REQUIRED ACTIONS:
• a. Using the photography post about the Seven Sisters trees below, decide whether each statement agrees with it: (i) the camera was mounted on a tripod for this shot; (ii) archaeologists date the burial mound at roughly 7,000 years old; (iii) five of the trees are still alive. For each, answer yes or no and quote the deciding words.
• b. Carry on the photography post about the Seven Sisters trees, starting from the point at which it stops.

PASSAGE TO READ:
■ ■ ■
Guy Davies, EPSA  


Tree Canopy by Guy Davies, EPSA

January 2022 - Tree Canopy

About the Image(s)

First let me wish you all a very Happy New Year with plenty of super images.
My offering this month is very up-to-date. Paula and I took advantage of nice sunny weather on 16th December and took a 45 minute drive north to the once prosperous coal mining town of Houghton-le-Spring (pronounced Hoe-ton le Spring, the “le” comes from the Norman French of medieval times to distinguish it from Houghton-le-Side, a few miles away). We had seen pictures of a group of trees on an ancient burial mound near the town and thought it was time to get our own shots. The trees are just outside the town and are known as “The Seven Sisters,” although there are now only five living trees plus one dead one. The burial mound has been dated by archaeologists at approximately 7,000 years old. I took several shots and then decided to lie down underneath to take this one. Camera was my Lumix G9 with the Lumix 7-14 wde angle lens at 7 mm (equivalent to 14 mm full frame). ISO was 200 and exposure was 1/250 at f/8. The camera was hand-held. Back home, I opened it in ON1 RAW 2022.1 and decided it would be more dramatic in mono. I then did a fair bit of work to darken the sky and to enhance the fine detail of the canopy. The light was strong side lighting (although it was just after midday, the sun in these parts doesn’t get very high in mid-winter), so I could not avoid one tree trunk being in total shadow. I placed this tree in the top right of the frame, but I still can’t make up my mind if that is the best place. Any ideas?


15 comments posted




Isaac Vaisman M.D.   Isaac Vaisman M.D.
Guy, indeed the way these trees are set up gives some kind of creepy look, more so in B&W. You elected the right vantage point to recreate the intention. They resemble arms pointing up into the sky (heaven ??) One is completely dry on the left. There is texture and interest on them, and you created a good composition as well. A friend of mine senior to me and from the Camera Club always said "walk the image" and if you need to, lay on the ground. Not many people will have this image.   Posted: 01/02/2022 11:20:13
Guy Davies   Guy Davies
Thanks for that, Isaac. The 'dry' tree on the upper left is the dead one referred to in my notes.   Posted: 01/02/2022 11:28:59



Lance Lewin   Lance Lewin
(Groups 83 & 87)
Happy New Year, Guy!

Very provocative perspective, nicely visualized and captured. I speak a lot about the beauty (the Art) found within Shadows: your featured work drools with aesthetic appeal because of the shadows, and of course the wide-angle view. Along with the dark sky (a common choice for a lot of Blue Sky BW conversions) you have created a wonderfully engaging scene.

Question, when you say you placed the shaded tree in the upper right, I must assume you meant framing from behind the viewfinder? Thank you.
■ ■ ■
RECORDS SHOWN:
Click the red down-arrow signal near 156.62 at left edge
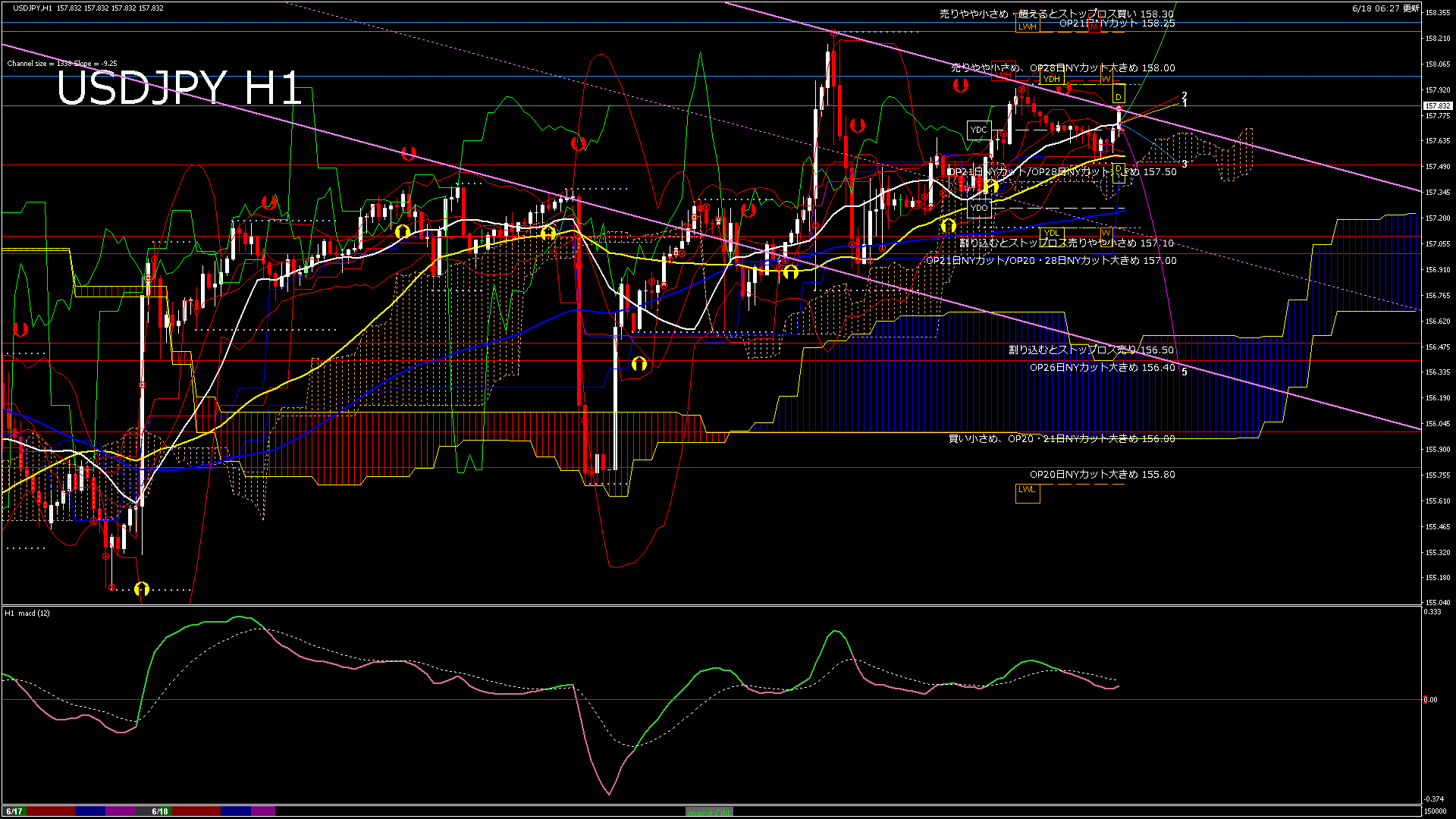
■ ■ ■
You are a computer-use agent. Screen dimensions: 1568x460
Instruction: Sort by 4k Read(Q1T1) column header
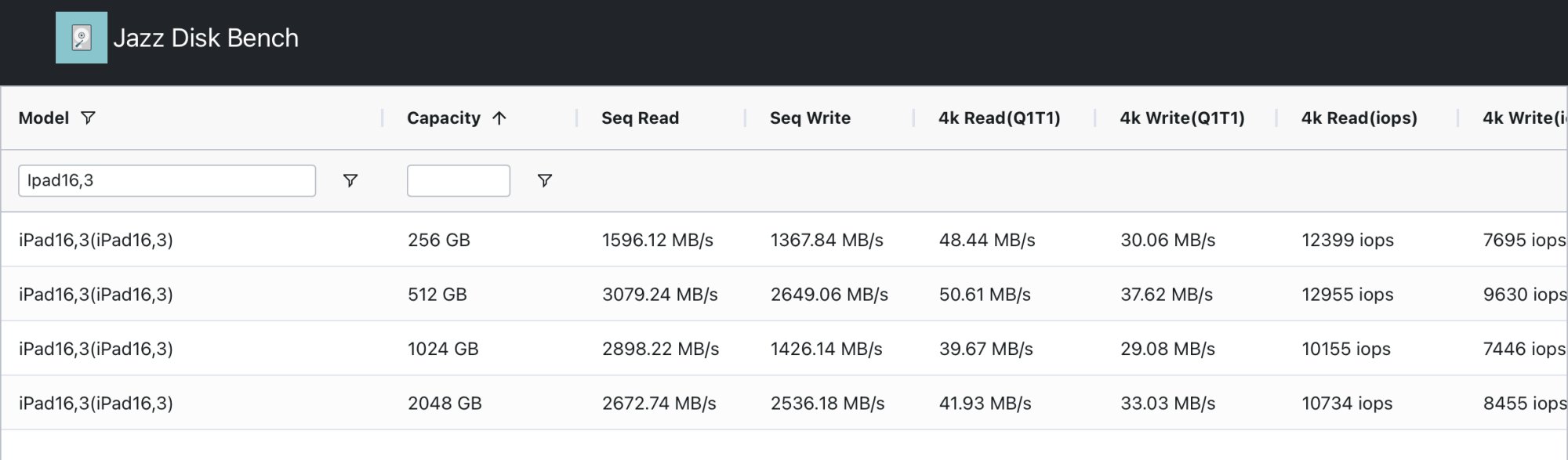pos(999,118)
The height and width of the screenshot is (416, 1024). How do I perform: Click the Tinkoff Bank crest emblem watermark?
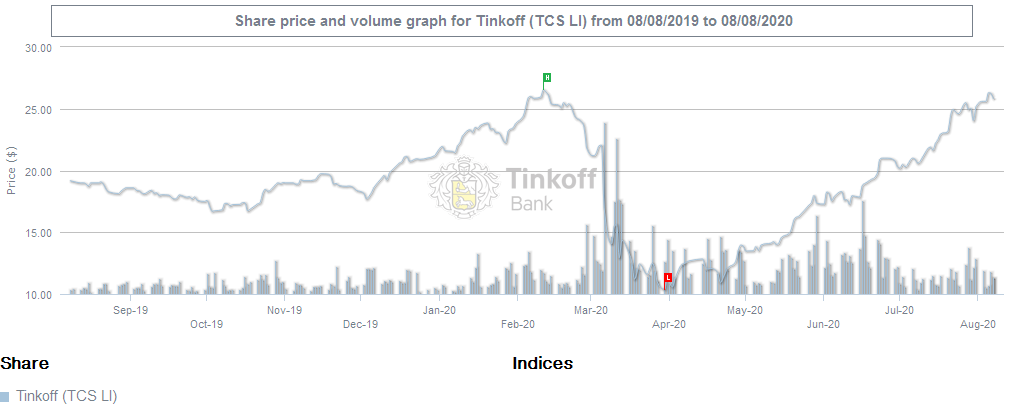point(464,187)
■ ■ ■
RESPONSES TO THE TASKS:
• a.
(i) No: "The camera was hand-held."
(ii) Yes: "The burial mound has been dated by archaeologists at approximately 7,000 years old."
(iii) Yes: "there are now only five living trees plus one dead one."

• b.
Lance A. Lewin
PSA Black & white Photography Mentor
PSA South Atlantic Area Membership Director
Visualizingart.com   Posted: 01/03/2022 09:30:30
Guy Davies   Guy Davies
Happy New Year to you Lance. Thank you for your very kind words. When I was framing this up in the viewfinder, I put the dark shaded tree in the bottom left, feeling that dark is usually better at the bottom. However, in post processing I was not happy with that and rotated the image 180 deg to put it top right. Somehow that seemed to be slightly better. As the image is looking vertically up, there is no right or wrong way, just what you feel is best. Anyway, thanks again for you input - I really do appreciate it.   Posted: 01/03/2022 10:35:04
Lance Lewin   Lance Lewin
(Groups 83 & 87)
...oh, yes, of course. Well placed, indeed. Lovely work, Guy.   Posted: 01/04/2022 15:53:31



Gary Butler   Gary Butler
Guy, this is to me a very interesting Image. I spent quite a few moments studying the image and reading the comments made thus far. I believe that you have done a good job in capture of creating a focus point that draws and holds the viewer's eye near, but not at the center of the image. I also feel that you have made a good choice in post work to turn the image 180 and get the darkest, and brightest tree trunks at the top. To my eye the treatment that yielded the smaller branches "tinged" with white is a nice effect. I am curious if you tried any options with a slightly lighter background sky to get a bit more contrast and further accent the trees?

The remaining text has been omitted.